I have had a chip fly out and land in the little hollow at the bottom of my neck, not too much fun! The 18 inch Alba can take a quarter of an inch off cast iron in a single pass with ease.
Shapers should not be compared with a vertical mill, the real comparison is with a horizontal mill. The horizontal mill can give a similar finish, but the cutters to do so are much more expensive. My Alba can do a flat face 18 inches wide with a single very cheap tool…the stack of cutters for a horizontal mill to do that would be much more expensive to buy and much trickier to get sharpened. The horizontal mill is of course much faster, and given a suitable set of cutters, can mass produce jobs with slots, chamfers and so on in one pass, a lot faster than a shaper would. The cost of the cutters matters a lot less when they are spread over many jobs. So for mass production there is no question, and industry has gone for milling machines. For an amateur, the economics are very different, and there is much to be said for a shaper.

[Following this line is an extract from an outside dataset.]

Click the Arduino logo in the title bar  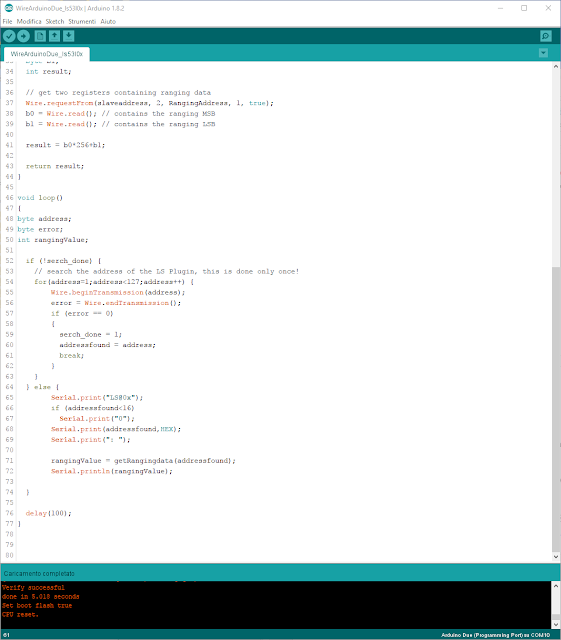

Are they dangerous? Well, all machine tools are dangerous to some degree, and I think I fear the woodworking tools in my workshop the most. The danger with shapers is I think partly that the ram seems to be moving at a leisurely pace, and guys are tempted to do things like wipe the loose chips off the job with a spare hand. Do not do this…if you must, use a brush with a long handle. You should usually be working from beside the machine so are not too much in the line of fire of anything that comes loose.